>> Begin Entries

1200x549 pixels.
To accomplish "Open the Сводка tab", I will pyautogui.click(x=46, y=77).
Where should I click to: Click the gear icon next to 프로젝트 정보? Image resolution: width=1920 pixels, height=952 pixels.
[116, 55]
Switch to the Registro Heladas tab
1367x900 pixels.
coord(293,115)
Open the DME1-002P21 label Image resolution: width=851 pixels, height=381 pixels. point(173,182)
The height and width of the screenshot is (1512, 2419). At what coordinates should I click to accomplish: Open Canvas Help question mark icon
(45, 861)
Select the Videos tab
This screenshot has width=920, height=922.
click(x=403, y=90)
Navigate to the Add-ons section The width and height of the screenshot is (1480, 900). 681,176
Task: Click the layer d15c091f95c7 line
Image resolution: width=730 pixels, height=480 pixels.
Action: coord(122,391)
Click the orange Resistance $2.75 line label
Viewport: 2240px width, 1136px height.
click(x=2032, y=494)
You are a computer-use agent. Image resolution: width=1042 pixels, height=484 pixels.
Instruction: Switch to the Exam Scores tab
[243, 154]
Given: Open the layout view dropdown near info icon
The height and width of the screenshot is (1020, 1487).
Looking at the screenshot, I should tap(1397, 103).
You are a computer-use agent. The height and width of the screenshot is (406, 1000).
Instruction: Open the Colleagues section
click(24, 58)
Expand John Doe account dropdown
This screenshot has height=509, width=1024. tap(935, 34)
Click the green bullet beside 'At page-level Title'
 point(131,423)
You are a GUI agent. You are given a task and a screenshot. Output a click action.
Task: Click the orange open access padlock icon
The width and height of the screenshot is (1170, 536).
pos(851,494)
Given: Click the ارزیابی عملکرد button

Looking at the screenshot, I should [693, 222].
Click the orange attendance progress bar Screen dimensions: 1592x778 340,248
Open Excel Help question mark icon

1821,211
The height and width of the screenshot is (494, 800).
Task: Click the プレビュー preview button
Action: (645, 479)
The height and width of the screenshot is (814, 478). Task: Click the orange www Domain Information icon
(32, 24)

>> End Entries

_Goal_
Between the line holding "The height and width of the screenshot is (814, 478)." and the end of the data, inclusive, copy out every line, requests and all, and offset each coordinate in the answers by 63.

_Answer to this exercise_
The height and width of the screenshot is (814, 478). Task: Click the orange www Domain Information icon
(95, 87)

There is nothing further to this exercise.